The country’s unemployment rate was measured at 24.9% in the fourth quarter of 2012, a marginal improvement compared with the 25.5% recorded in the third quarter. Gauteng was expected to contribute 1.5-million of the 5-million jobs that the New Growth Path aimed to create by 2020.
However, Kolisile stated that attention would have to be given to bringing down the price of locally manufactured goods and services to compete with the cheaper alternatives abroad.
“If we want the private sector to meet the local procurement targets, we, as government, must also take action,” he told delegates.
Another hurdle to progressing local manufacturing and job creation was the high operational costs of doing business in South Africa, in particular the country’s ever-rising electricity tariffs.

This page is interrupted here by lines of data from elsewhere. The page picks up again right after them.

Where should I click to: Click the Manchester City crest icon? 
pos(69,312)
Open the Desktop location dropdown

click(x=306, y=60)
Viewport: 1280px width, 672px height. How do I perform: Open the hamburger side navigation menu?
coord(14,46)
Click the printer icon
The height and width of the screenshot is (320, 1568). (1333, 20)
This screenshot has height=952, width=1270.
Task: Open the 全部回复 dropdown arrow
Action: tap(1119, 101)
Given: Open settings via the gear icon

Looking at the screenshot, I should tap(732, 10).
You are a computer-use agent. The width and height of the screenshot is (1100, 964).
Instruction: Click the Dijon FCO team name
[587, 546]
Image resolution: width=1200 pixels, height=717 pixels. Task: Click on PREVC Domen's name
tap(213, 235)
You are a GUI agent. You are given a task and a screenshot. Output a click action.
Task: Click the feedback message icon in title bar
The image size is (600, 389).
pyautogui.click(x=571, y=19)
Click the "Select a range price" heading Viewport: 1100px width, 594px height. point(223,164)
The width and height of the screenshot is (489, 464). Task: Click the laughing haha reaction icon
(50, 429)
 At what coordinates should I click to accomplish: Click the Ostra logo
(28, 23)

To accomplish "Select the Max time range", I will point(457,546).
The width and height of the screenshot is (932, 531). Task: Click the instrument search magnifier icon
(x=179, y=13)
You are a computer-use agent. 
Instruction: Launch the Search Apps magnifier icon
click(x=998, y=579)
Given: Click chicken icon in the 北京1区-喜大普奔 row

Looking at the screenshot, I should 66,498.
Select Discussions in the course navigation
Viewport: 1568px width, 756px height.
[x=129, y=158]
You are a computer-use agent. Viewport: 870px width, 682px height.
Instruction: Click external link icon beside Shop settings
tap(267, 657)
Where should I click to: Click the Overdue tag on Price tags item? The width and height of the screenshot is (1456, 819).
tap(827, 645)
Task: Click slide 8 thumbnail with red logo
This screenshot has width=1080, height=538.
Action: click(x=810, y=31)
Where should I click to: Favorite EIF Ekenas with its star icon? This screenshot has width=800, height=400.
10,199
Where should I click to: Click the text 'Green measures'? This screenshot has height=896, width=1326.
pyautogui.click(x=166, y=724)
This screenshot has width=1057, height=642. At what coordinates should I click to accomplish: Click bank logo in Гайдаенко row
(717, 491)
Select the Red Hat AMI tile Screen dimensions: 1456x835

The National Energy Regulator of South Africa on Thursday granted State-owned power utility Eskom 8% yearly increases in electricity tariffs between 2013 and 2018. This followed an adjudication of the parastatal’s revenue application for the third multiyear price determination period, which requested an allowable revenue allocation of nearly R1.1-trillion, which translated to yearly increases of 16% over the five years.
In Gauteng, the struggling manufacturing sector, which currently employed 600 000 people, has, in line with the countrywide trend, been shedding jobs since 2009 and showing slow recovery from the 2008 recession.
“To respond to this, we as provincial government, labour and civil society will have to work together in reducing the vulnerability of our economy,” Kolisile said.
He also suggested that social grants were fuelling unemployment and prosposed implementing the prerequisite that persons would have to be employed to qualify for such subsidies.
Meanwhile, Manufacturing Circle CEO Coenraad Bezuidenhout said the private sector still had some way to go in terms of buying into government’s local procurement drive.
He highlighted the importance of local procurement, which was amplified by, among others, the fact that the local manufacturing sector had lost 300 000 jobs over the past five years.
Bezuidenhout stated that despite many of South Africa’s politicians questioning the country’s ability as a manufacturing destination, it had the required capacity in terms of labour, infrastructure and institutional and financial systems to achieve this.
Reiterating concern over the impact of high administration and electricity costs on manufacturing in South Africa, he indicated that a conversation between municipalities and the industrial sector would have to be fostered.
“Municipalities are still placing substantial markups on the electricity prices they charge industrial users. This is not sustainable and has resulted in many factories closing and many jobs having been lost,” Bezuidenhout pointed out.